• [Task requirements] Lay out the listing's lines as a JSON list of strings, one string per line, from the line containing "Task: Click the ApeX Protocol logo icon" through the end of the listing, both included. Skip blank lines and leave the pictures out of the answer.

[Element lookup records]
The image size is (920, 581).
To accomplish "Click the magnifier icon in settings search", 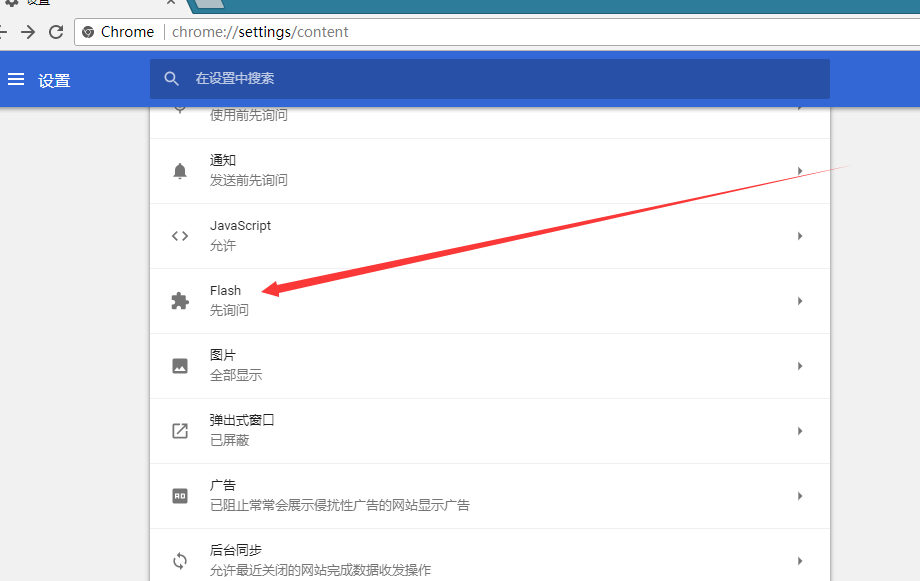I will pos(172,79).
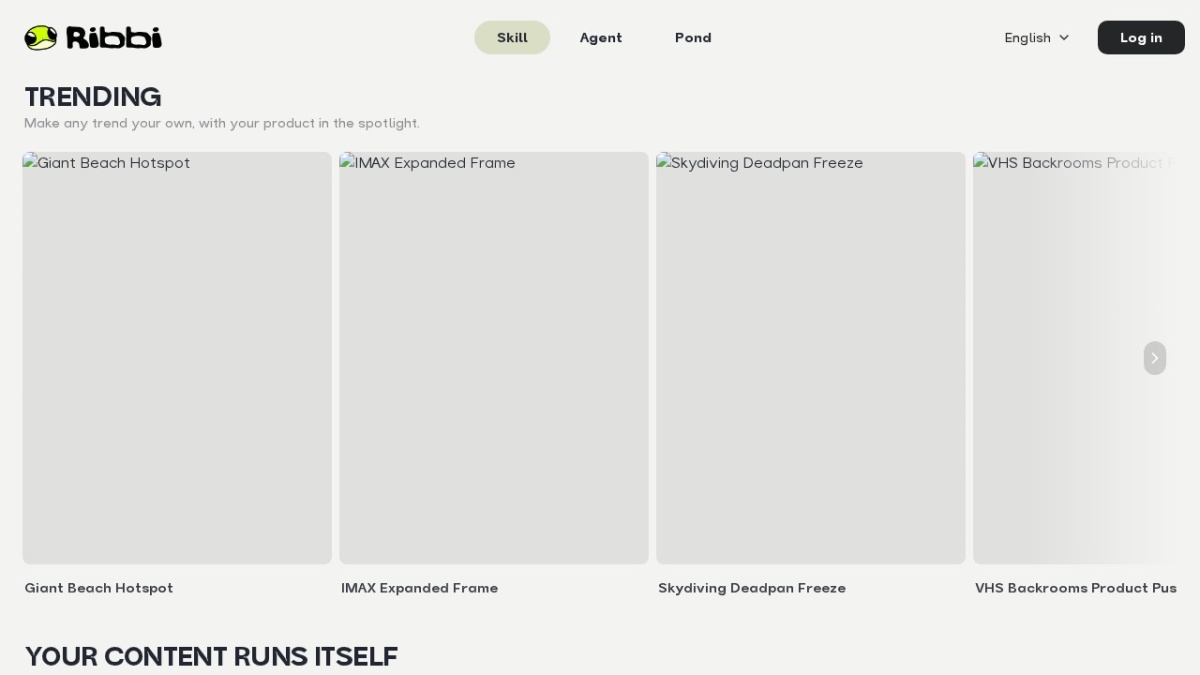Viewport: 1200px width, 675px height.
Task: Click the Skydiving Deadpan Freeze caption
Action: click(x=752, y=588)
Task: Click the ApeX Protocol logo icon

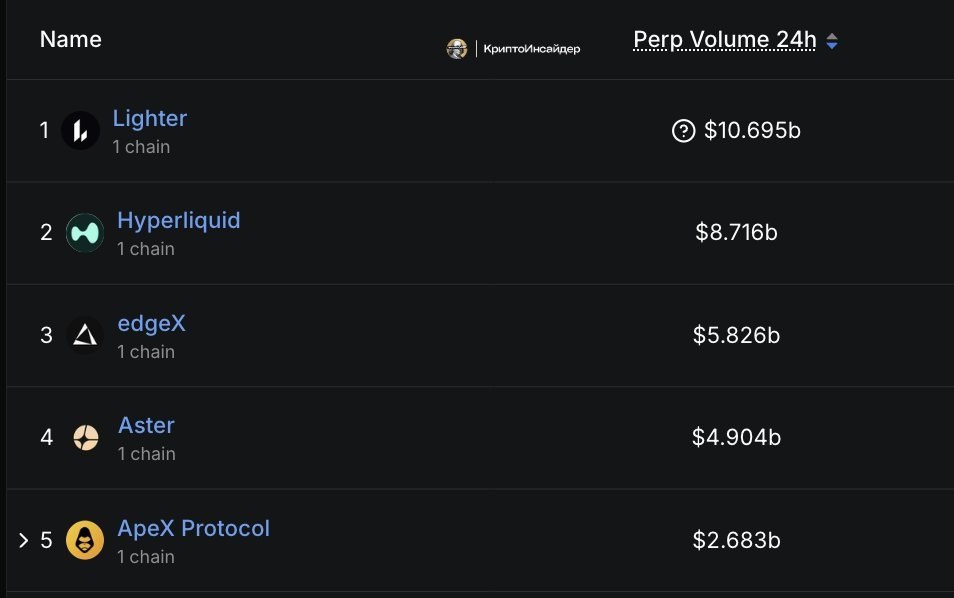Action: tap(85, 540)
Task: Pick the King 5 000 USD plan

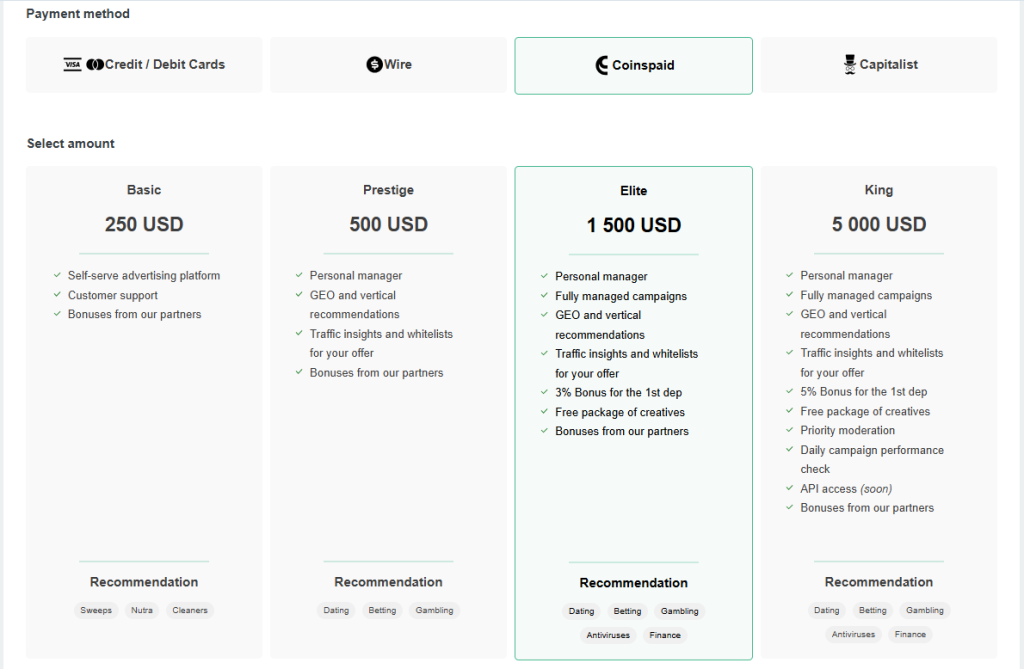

• [Task answer]
[
  "Task: Click the ApeX Protocol logo icon",
  "Action: tap(85, 540)",
  "Task: Pick the King 5 000 USD plan"
]